For this exercise, we are going to use the Portal data again. The goal is to forecast rodent population size at annual (not monthly) resolution. The key question is whether the rain and NDVI time series can help us predict rodent abundance. In principle, those covariates should be useful: the Portal rodents are granivores, plants should produce more seeds in “good” years, and in a water limited system like Portal, high rainfall should make for a good year which will be reflected in high NDVI. So we will compare a null model without those covariates to a null model that includes one or the other.

Preliminary steps

  1. Download the Portal data

  2. Aggregate the monthly data to annual time scale using the final chunk of the introduction to forecasting lecture as an example. Don’t be surprised if this turns out to be the most challenging part of the assignment!

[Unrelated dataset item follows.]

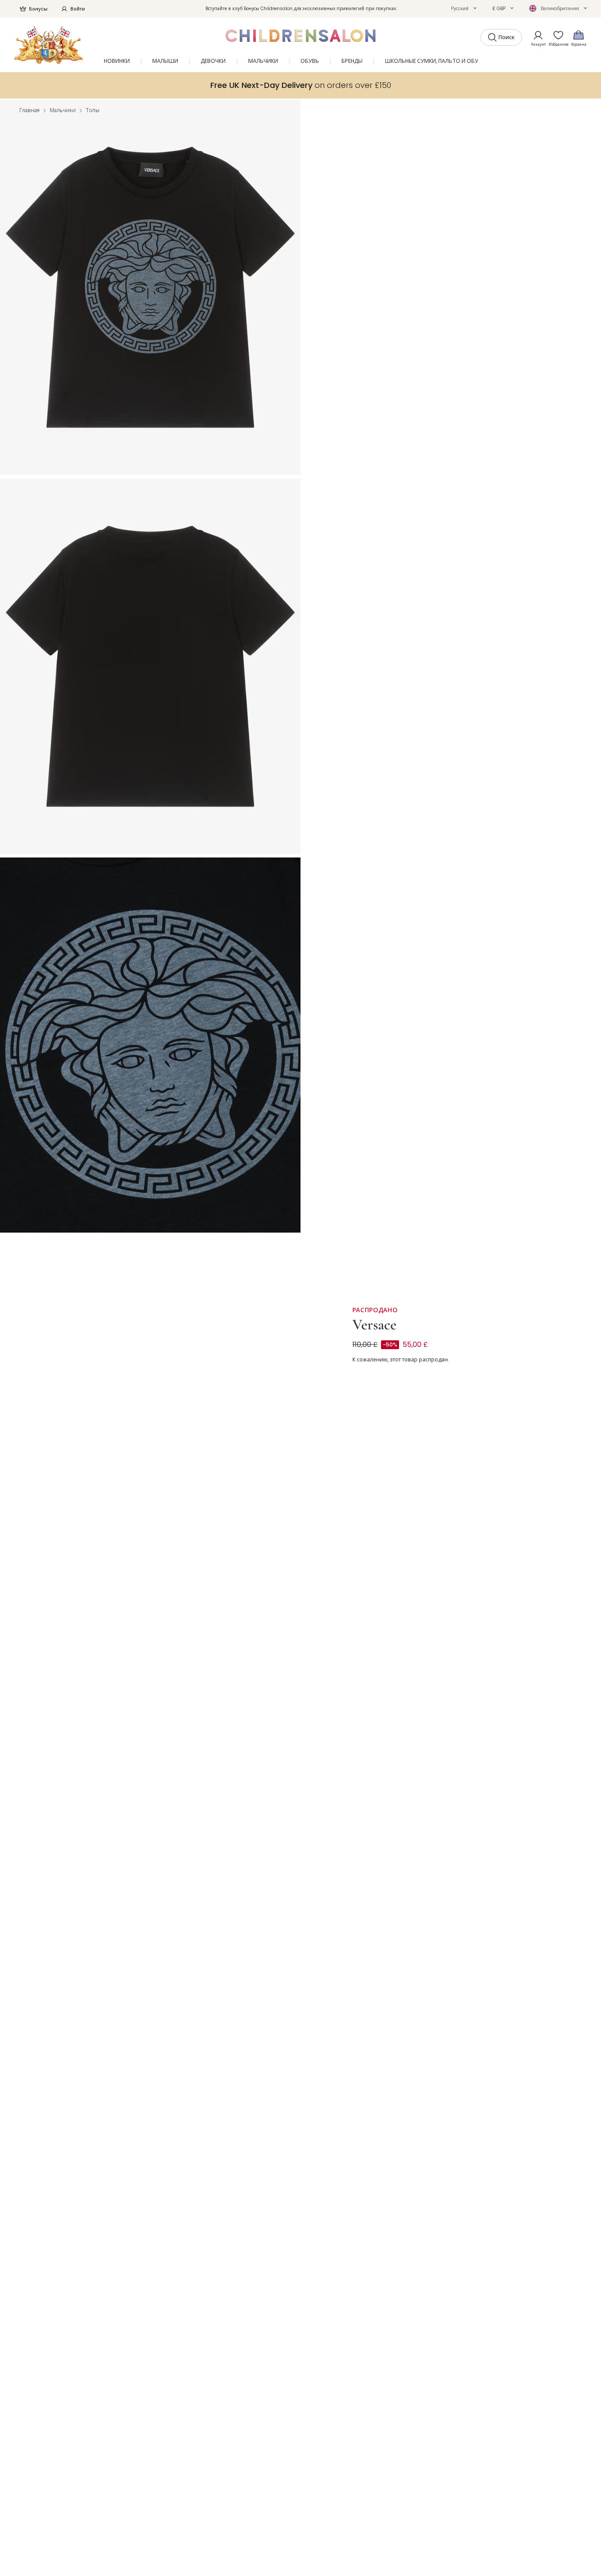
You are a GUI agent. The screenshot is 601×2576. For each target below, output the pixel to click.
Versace (374, 1325)
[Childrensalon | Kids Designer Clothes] (48, 45)
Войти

    • For the rodents, just grab the May population count (month 5), since the rodent population peaks in May, on average.
    • For the rain and NDVI covariates, sum months 1 to 4 (winter and early spring). The idea is that a wet and green winter and early spring might lead to high rodent counts in May.
    • Finally, merge/join the May rodent data frame with the aggregated rain and NDVI data frame.
  3. Turn the rodent, rain, and NDVI data columns into time series objects.

Now you should be ready to fit some ARIMA models.

Questions

  1. Conduct some exploratory data analyses of your choice (e.g. time series plots, bivariate scatter plots) to look for the relationship between rain and rodents and NDVI and rodents. What do you see? Your answers should be one or more figures with a short commentary.

  2. Use the Arima() function to fit a time series model to the annual rodent time series. Set the differencing and moving average dimensions to zero. What dimension should you use for autocorrelation? Justify your decision.

  3. Use the forecast() function to generate a forecast based on the model from question 2. Forecast for three years (set h=3) and show the 80% and 95% confidence bands. Your answer will just be the figure.

  4. Now add covariates to the ARIMA model you fit in question 2. Add rain as the covariate, then try NDVI as the covariate. Compare these models to the no covariate model using AIC. Does either rain or NDVI improve the model?

  5. Generate three year forecasts for the rain and the NDVI models. To do this, you will need to supply the covariates in the future years by specifying new values for xreg. The syntax should look like:

my_forecast = forecast(my_fit, xreg=c(50,50,50),h=3)

Rather than using observed data for rain and NDVI, generate forecasts for three consecutive years with just 10% of average rain or NDVI, then generate forecasts for three consecutive years with 200% of average rain or NDVI (show the figures). How different are these forecasts? Given your answer to question 4, is this a surprise? What do your results imply about the potential for this approach to help anticipate the effects of decadal-scale climate change on Portal rodents?

  1. Optional bonus question If you use function auto.arima() to fit these models, would your answer to questions 1-5 change? (Remember to set seasonal=FALSE.)

Submit your group’s code along with a separate document containing answers to the questions as an attachment on Canvas.